Crack is the free base of cocaine, which is vaporized and the fumes inhaled leading to a rapid and intense effect due to absorption through lungs. More rapid effects are obtained by taking intravenously, when it may be mixed with heroin. The action of cocaine is short-lived and is often taken in repeated doses about every 30 minutes and carries a risk of dangerous overdose.
b. Opioids:
The most potent and frequently opioid of addiction is heroin. Psychological and physical dependence is severe, tolerance develops rapidly and withdrawal symptoms are severe which include nausea, vomiting and muscle cramps. Injections under non-sterile and sharing conditions can give rise to septicemia and risk of being infected with the virus of hepatitis B or C or the HIV causing AIDS.
Lofexidine is used for the alleviation of symptoms in patients undergoing opioid withdrawal. It prevents the rise of noradrenaline in the brain (responsible for many of the unpleasant withdrawal symptoms) which occurs when opioids are withdrawn. It does not lower the blood pressure.
Naltrexone, an opioid antagonist, blocks the euphoric effect of opioids, which is linked to addiction and is given to former opioid addicts as an aid to prevent relapses.
c. Barbiturates:
Barbiturates are still used in epilepsy. They are dangerous drugs of addiction and cause very severe physical dependence. Tolerance is less marked than with opioids, but withdrawal symptoms are more severe.
d. Alcohol:
Psychological dependence on alcohol is very common and its management is a difficult medical and social problem. Chronic use of alcohol leads to physical dependence. Sudden withdrawal from an addict can precipitate an acute psychotic attack (delirium tremens) with agitation, anxiety, excessive sympathetic activity and convulsions.
Chronic alcoholism damages several organs. It may lead to dementia and peripheral neuritis, cirrhosis of the liver and CVS disorders including cardiomyopathy and hypertension. Chronic alcoholics are prone to infection with a high incidence of tuberculosis.
Disulfiram (antabuse) is used as an adjunct to the treatment of alcohol dependence. It inhibits the breakdown of alcohol, leading to accumulation of acetaldehyde which causes flushing, nausea, vomiting and headaches and thus the patient is discouraged from further drinking.

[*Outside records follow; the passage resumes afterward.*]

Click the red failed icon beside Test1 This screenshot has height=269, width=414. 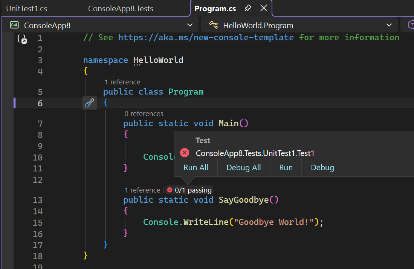(x=185, y=153)
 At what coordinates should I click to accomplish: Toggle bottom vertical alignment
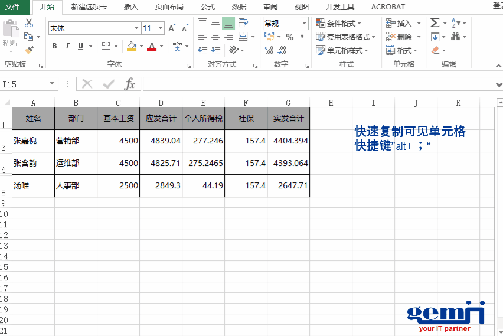pyautogui.click(x=228, y=23)
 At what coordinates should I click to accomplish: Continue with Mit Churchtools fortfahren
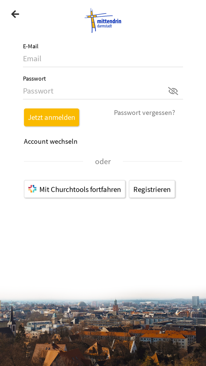[75, 189]
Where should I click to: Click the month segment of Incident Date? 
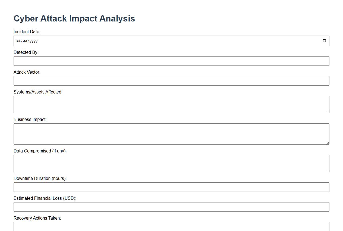(18, 41)
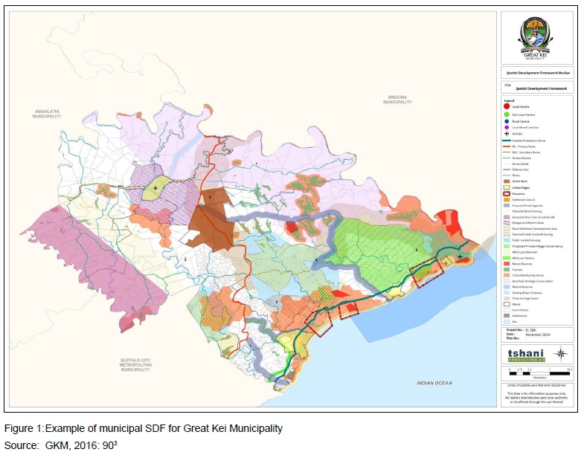Viewport: 584px width, 455px height.
Task: Click the purple Local Mixed Land Use dot
Action: pos(508,129)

Acamprosate, a centrally acting drug, may be helpful in maintaining abstinence in alcohol-dependent patients. It may cause GIT disorders and occasionally skin rashes. It is contraindicated in renal and severe hepatic impairment.

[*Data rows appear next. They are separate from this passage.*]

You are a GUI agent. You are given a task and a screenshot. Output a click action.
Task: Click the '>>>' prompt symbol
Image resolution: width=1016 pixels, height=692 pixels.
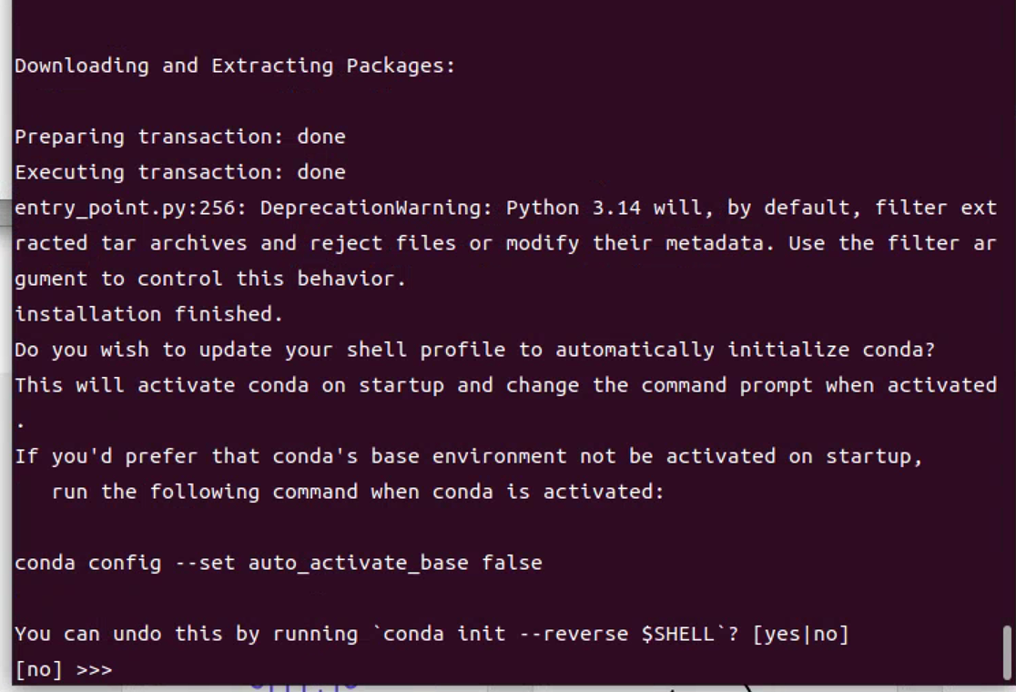(95, 670)
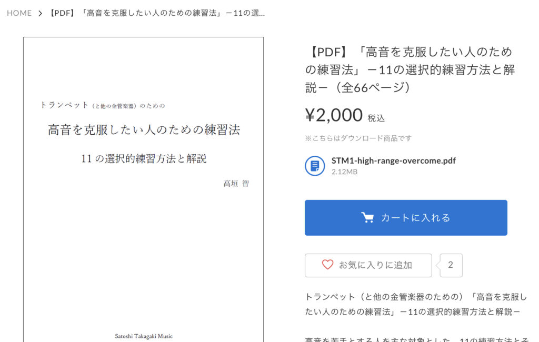539x342 pixels.
Task: Click the HOME breadcrumb link
Action: (x=19, y=13)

e. Cannabis (Bhang, Ganja, Charas):
Cannabis is obtained from a plant Cannabis indica. It is the drug of addiction having lowest acute toxicity. Tolerance develops and withdrawal symptoms (anxiety and insomnia) occur. It produces mild excitement with a feeling of relaxation and peace.
Perception of time is altered, concentration is impaired and the subjects feel hungry. It reduces motivation and produces a dreamlike state with disorientation, loss of contact with realities of life and the conjunctivae appear red due to vasodilatation. Rarely, it causes a psychotic state with hallucinations and disorientation. The use of Cannabis may lead a person on to take more serious addictive drugs such as heroin.
f. Lysergic Acid Diethylamide (LSD):
LSD causes hallucinations combined with a variety of mental abnormalities. Its use can lead to severe psychotic states in which life may be at risk.
g. Nicotine:
Nicotine is a constituent of tobacco, which stimulates ANS (rise in BP and pulse rate) and has mild cocaine like action on the brain. It causes both psychological and physical dependence. The use of tobacco is associated with increased incidence of chronic bronchitis, emphysema and lung cancer (in smokers) cancer of lip and tongue, coronary artery and peripheral vascular disease. Withdrawal symptoms include tobacco craving, constipation and increased appetite.